##### SOURCE DATA #####

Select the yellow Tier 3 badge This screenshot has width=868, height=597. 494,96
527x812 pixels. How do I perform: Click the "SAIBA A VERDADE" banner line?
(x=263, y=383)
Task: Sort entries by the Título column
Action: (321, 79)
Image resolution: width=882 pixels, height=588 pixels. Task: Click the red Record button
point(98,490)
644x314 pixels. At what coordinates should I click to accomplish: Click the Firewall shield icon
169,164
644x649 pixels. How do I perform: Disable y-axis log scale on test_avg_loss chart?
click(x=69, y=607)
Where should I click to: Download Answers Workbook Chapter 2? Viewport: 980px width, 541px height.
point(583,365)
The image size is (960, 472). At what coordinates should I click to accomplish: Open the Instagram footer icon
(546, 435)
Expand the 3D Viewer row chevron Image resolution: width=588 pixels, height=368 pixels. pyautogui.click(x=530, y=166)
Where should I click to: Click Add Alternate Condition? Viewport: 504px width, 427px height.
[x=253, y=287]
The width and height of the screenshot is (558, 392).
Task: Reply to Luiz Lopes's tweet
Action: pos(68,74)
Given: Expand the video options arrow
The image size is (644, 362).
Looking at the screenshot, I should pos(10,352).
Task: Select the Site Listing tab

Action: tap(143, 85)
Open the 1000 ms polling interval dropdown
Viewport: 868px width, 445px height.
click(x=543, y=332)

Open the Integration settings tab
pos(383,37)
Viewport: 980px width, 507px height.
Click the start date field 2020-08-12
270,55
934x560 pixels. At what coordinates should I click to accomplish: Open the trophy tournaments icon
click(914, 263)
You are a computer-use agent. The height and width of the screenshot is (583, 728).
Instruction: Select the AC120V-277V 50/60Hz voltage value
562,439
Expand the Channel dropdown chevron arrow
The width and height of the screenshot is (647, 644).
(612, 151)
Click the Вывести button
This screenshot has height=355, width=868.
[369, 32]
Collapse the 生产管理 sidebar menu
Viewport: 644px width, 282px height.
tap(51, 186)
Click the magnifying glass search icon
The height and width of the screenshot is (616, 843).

#####

**TASK TO CARRY OUT**
Every line above is to be transcribed exactly, with nothing dropped.

**TASK OUTPUT**
Select the yellow Tier 3 badge This screenshot has width=868, height=597. 494,96
527x812 pixels. How do I perform: Click the "SAIBA A VERDADE" banner line?
(x=263, y=383)
Task: Sort entries by the Título column
Action: (321, 79)
Image resolution: width=882 pixels, height=588 pixels. Task: Click the red Record button
point(98,490)
644x314 pixels. At what coordinates should I click to accomplish: Click the Firewall shield icon
169,164
644x649 pixels. How do I perform: Disable y-axis log scale on test_avg_loss chart?
click(x=69, y=607)
Where should I click to: Download Answers Workbook Chapter 2? Viewport: 980px width, 541px height.
point(583,365)
The image size is (960, 472). At what coordinates should I click to accomplish: Open the Instagram footer icon
(546, 435)
Expand the 3D Viewer row chevron Image resolution: width=588 pixels, height=368 pixels. pyautogui.click(x=530, y=166)
Where should I click to: Click Add Alternate Condition? Viewport: 504px width, 427px height.
[x=253, y=287]
The width and height of the screenshot is (558, 392).
Task: Reply to Luiz Lopes's tweet
Action: pos(68,74)
Given: Expand the video options arrow
The image size is (644, 362).
Looking at the screenshot, I should pos(10,352).
Task: Select the Site Listing tab

Action: tap(143, 85)
Open the 1000 ms polling interval dropdown
Viewport: 868px width, 445px height.
click(x=543, y=332)

Open the Integration settings tab
pos(383,37)
Viewport: 980px width, 507px height.
Click the start date field 2020-08-12
270,55
934x560 pixels. At what coordinates should I click to accomplish: Open the trophy tournaments icon
click(914, 263)
You are a computer-use agent. The height and width of the screenshot is (583, 728).
Instruction: Select the AC120V-277V 50/60Hz voltage value
562,439
Expand the Channel dropdown chevron arrow
The width and height of the screenshot is (647, 644).
(612, 151)
Click the Вывести button
This screenshot has height=355, width=868.
[369, 32]
Collapse the 生产管理 sidebar menu
Viewport: 644px width, 282px height.
tap(51, 186)
Click the magnifying glass search icon
The height and width of the screenshot is (616, 843).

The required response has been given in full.